Measurement of Total Cholesterol Levels in Blood Serum
0.187/0.294 x 196.86 = 125.21 mg/dl
Measurement of HDL- Cholesterol in Serum
0.236/0.806 x 196.86 = 57.64 mg/dl
Calculation of LDL - cholesterol
125.21 - (88.24/5) - 57.64
125.21 - 17.648 - 57.64 = 49.922mg/dl
As expressed before, cholesterol is an important component in helping the body function properly, however it is essential to have the right levels of cholesterol otherwise there is risks of strokes, heart disease and atherosclerosis. Reviewing the results gathered from the experiment, the participants' triglyceride levels fit into the desirable category showing that their body is consuming sufficient amounts of carbohydrates and fats within their diet, allowing any excess sugars not used for energy to be converted to LDL cholesterol by insulin within the liver. The levels of LDL and HDL cholesterol within the blood of the participate fit into the optimal level for LDL cholesterol and the average for HDL cholesterol, presenting the participant to have a minimal build up of cholesterol around the arteries suggesting that they are fit and healthy. The levels of cholesterol effect changes in the proteins that are present on the plasma membrane, as well as glucose metabolism (Hao, Steven Head, Gunawardana, Hasty, Piston, 2007) ; if HDL is too low this can course depression in the individual (Psychosomatic Medicine 2000;62). If the individual consumes too much fatty foods rich in sugars, and does not use them for energy then there is a build up of LDL cholesterol being converted; this results in cholesterol surrounding the arteries increasing the risk of heart disease. Insulin that is released to balance out the sugars within the body can promote the storage of fat, helping to encourage rapid weight gain and elevated triglycerides (Hao, et al, 2007). The participants' total cholesterol level is at a desirable stage reinforcing that the levels of HDL and LDL are adequate within the body and do not present a risk of heart disease of stroke. If the arteries had a high build up of cholesterol then it will restrict amount of oxygen (carried by the blood) getting to the heart, resulting in chest pains and in extreme cases heart attacks (U.S Department of Health and Human Service, 2001).

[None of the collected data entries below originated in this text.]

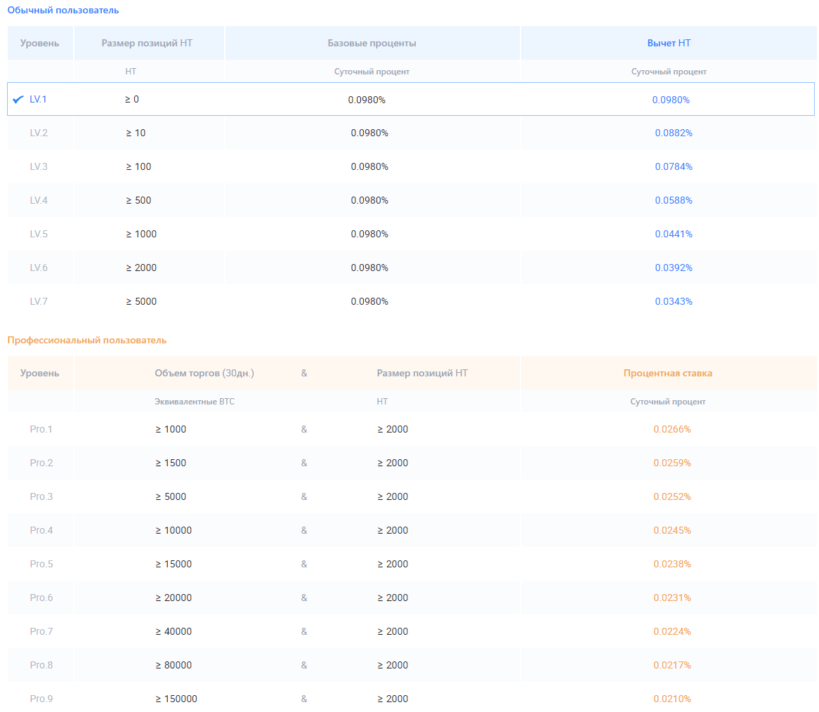Screen dimensions: 819x712
Task: Click the Объем торгов (30дн.) column header
Action: [x=204, y=373]
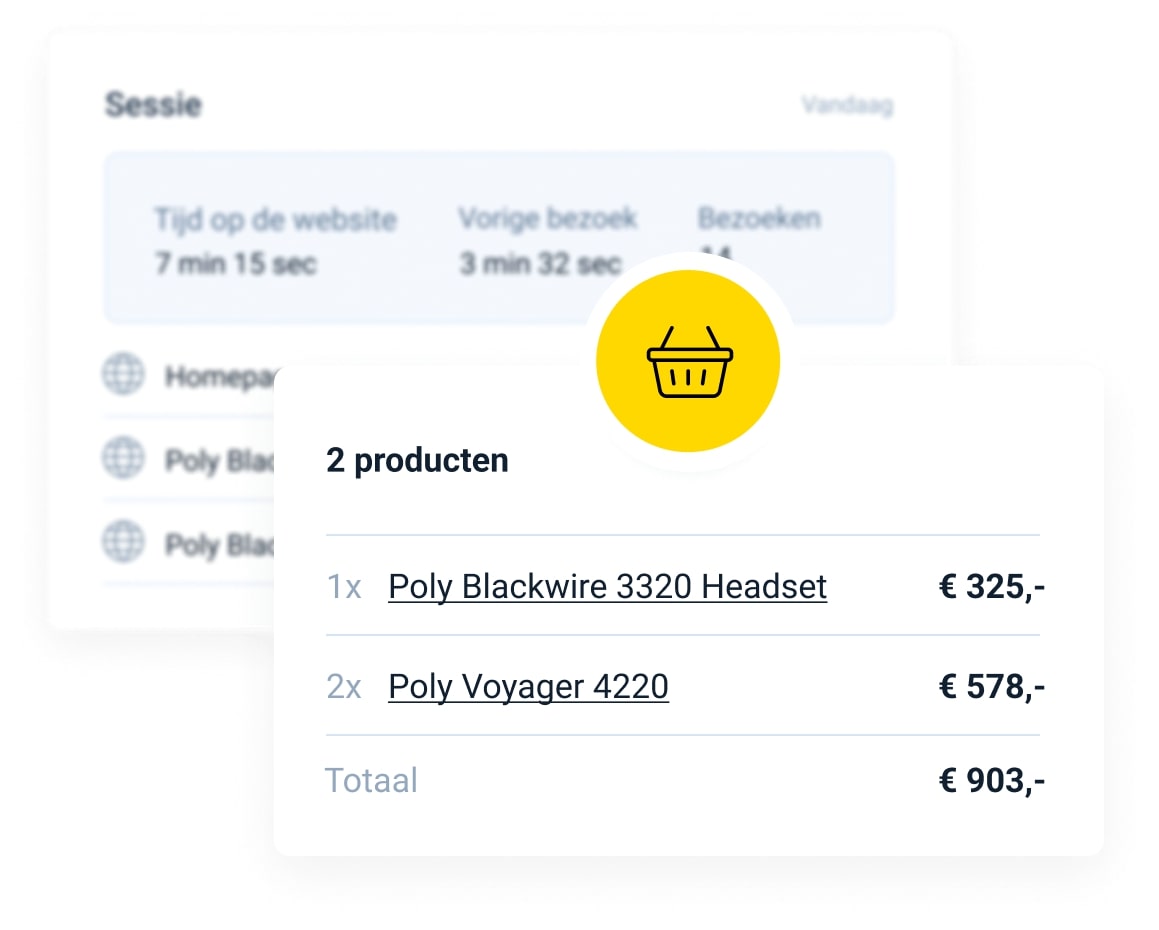Click the Tijd op de website stat
Screen dimensions: 1159x930
[276, 241]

Cholesterol is affected by many different factors, physical activity helps to lower LDL cholesterol and increase HDL cholesterol, therefore allowing more cholesterol to be transported away from the heart to be converted into bile and excreted, or helps with the function of the cell membrane. Carrying out regular weekly exercise that burns 800 -1200 kcal is recommended to increase HDL to a desirable amount (Heaner, M.); the participant supports this theory by carrying out regular (3-5) aerobic sessions a week, promoting the increase of HDL's. Triglycerides can also be reduced by 15 to 25 percent through regular exercise however the trigger for this is much higher, exceeding 2,500 to 3000 calories to be burnt per week. In summary this study shows that the participants levels of cholesterol, broken down to HDL, LDL and triglycerides, matches the desirable levels of a healthy person, showing that they have a healthy diet, with regular exercise to avoid the LDL cholesterol and triglyceride levels from increasing.
In conclusion, the result obtained from the experiment show that the participant has healthy levels of cholesterol, triglycerides, HDL and LDL cholesterol, representing that their body is functioning correctly and they are maintaining a healthy balanced diet.